◆ **Problem statement**:
Starting with the line that contains "Expand 山西省 with its arrow icon" and going on through the line that contains "(x=1033, y=469)", write these rows out again with "Safari" substituted for "Spotify" and nothing else changed.

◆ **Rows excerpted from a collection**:
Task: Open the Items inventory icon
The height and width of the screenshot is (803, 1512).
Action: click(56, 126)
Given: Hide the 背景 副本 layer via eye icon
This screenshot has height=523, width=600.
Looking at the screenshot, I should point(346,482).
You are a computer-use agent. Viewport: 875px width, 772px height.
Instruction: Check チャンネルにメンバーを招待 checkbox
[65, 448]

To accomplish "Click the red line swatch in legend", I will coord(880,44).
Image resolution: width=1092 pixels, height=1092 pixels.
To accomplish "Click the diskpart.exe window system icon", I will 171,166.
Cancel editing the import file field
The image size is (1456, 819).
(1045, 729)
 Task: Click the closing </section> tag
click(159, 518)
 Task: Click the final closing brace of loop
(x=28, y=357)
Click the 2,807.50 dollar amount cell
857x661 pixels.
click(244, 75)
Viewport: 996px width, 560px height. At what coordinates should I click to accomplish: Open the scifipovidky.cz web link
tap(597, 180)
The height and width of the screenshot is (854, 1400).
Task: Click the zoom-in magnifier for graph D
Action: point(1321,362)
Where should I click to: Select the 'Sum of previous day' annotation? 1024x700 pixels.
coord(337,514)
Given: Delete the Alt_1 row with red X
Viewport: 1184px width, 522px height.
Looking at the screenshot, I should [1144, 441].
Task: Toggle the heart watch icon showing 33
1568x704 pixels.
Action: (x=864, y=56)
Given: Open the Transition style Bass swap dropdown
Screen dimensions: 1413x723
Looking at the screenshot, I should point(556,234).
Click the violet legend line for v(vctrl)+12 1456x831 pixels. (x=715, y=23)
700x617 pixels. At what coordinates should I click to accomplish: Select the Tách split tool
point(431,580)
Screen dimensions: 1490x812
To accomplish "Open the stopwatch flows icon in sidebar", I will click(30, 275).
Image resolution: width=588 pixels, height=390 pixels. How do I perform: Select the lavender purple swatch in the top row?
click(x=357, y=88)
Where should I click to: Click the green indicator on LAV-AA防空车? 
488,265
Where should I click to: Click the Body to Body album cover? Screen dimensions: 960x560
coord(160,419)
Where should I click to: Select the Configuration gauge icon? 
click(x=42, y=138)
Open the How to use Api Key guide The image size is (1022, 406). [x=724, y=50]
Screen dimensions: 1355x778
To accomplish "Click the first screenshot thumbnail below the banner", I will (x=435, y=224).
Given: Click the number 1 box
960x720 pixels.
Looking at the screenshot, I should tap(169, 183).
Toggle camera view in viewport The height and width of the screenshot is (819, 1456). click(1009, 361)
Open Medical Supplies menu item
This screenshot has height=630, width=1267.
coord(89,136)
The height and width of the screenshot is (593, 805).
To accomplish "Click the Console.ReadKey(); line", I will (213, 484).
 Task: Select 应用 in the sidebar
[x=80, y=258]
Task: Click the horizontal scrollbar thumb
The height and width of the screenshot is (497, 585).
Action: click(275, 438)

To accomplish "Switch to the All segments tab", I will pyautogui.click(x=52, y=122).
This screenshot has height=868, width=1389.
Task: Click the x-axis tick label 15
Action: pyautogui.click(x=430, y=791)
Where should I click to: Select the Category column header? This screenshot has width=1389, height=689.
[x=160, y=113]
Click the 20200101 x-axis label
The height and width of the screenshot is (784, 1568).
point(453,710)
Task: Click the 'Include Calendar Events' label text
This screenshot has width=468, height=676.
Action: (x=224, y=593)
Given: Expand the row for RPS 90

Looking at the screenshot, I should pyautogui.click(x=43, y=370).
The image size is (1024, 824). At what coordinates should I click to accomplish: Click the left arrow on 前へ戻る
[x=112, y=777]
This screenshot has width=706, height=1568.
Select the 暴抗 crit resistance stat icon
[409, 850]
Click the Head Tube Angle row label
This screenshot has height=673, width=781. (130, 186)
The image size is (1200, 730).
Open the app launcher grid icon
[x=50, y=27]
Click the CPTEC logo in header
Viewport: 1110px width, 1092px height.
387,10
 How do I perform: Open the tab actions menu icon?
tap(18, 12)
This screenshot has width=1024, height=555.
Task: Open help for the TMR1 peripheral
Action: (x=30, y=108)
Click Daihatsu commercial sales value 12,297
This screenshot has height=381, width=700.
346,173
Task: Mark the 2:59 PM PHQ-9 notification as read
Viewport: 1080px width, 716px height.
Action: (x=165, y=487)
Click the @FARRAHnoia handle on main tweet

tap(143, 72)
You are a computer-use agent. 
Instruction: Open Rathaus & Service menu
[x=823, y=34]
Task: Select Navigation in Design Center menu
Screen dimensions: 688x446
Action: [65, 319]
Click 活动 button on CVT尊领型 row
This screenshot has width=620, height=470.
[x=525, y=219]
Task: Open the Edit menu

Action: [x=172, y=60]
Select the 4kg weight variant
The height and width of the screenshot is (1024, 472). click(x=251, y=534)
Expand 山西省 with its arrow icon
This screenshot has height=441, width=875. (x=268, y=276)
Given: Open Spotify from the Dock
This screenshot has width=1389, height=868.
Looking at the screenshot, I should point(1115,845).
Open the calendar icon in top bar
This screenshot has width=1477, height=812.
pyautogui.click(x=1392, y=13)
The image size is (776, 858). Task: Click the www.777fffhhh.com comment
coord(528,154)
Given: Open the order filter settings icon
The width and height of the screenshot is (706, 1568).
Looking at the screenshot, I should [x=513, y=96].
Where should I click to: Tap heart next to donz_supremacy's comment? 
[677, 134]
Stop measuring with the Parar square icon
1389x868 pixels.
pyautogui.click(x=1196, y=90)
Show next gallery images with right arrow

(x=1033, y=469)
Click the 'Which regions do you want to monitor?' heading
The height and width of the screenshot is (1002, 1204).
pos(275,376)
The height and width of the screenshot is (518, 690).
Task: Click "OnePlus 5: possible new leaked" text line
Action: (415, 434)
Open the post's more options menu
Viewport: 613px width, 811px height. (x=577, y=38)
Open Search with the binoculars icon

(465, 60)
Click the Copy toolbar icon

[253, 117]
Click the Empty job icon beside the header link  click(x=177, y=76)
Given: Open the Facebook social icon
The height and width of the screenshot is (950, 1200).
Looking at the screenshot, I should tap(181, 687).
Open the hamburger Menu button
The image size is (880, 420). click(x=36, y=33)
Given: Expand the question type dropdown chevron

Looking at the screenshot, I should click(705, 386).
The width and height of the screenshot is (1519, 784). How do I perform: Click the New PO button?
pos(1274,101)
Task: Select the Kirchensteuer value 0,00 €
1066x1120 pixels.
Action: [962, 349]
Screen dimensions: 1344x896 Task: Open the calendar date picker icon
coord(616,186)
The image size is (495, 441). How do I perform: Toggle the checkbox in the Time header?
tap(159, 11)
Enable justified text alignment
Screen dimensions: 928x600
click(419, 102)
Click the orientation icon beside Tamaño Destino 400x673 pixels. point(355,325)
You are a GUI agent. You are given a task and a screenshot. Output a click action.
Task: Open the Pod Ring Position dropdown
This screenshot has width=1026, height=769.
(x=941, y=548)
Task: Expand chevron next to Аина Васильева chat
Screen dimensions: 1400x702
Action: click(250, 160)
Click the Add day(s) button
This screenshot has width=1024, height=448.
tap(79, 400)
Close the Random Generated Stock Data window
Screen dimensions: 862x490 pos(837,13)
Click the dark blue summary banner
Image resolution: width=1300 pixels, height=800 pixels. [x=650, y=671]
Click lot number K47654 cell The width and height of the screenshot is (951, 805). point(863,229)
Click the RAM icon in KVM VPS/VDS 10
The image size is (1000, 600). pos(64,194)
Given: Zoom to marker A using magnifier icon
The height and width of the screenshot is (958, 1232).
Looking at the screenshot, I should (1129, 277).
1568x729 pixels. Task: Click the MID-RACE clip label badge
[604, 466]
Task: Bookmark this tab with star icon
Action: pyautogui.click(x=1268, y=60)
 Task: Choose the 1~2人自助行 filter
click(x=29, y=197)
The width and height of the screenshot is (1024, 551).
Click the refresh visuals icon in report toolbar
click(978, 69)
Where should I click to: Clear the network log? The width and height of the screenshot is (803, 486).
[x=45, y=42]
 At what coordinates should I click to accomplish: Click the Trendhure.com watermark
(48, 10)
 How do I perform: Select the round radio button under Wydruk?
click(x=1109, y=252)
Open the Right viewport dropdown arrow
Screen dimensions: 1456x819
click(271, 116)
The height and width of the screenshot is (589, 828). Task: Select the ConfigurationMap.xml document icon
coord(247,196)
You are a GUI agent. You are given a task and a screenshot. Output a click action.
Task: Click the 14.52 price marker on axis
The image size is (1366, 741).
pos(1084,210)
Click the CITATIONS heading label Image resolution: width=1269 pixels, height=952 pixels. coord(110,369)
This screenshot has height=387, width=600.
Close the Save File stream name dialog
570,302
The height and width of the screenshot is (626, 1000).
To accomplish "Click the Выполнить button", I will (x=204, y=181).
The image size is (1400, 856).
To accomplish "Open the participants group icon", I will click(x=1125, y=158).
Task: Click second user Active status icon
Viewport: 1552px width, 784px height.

◆ **Output of the task**:
Expand 山西省 with its arrow icon
This screenshot has height=441, width=875. (x=268, y=276)
Given: Open Safari from the Dock
This screenshot has width=1389, height=868.
Looking at the screenshot, I should point(1115,845).
Open the calendar icon in top bar
This screenshot has width=1477, height=812.
pyautogui.click(x=1392, y=13)
The image size is (776, 858). Task: Click the www.777fffhhh.com comment
coord(528,154)
Given: Open the order filter settings icon
The width and height of the screenshot is (706, 1568).
Looking at the screenshot, I should [x=513, y=96].
Where should I click to: Tap heart next to donz_supremacy's comment? 
[677, 134]
Stop measuring with the Parar square icon
1389x868 pixels.
pyautogui.click(x=1196, y=90)
Show next gallery images with right arrow

(x=1033, y=469)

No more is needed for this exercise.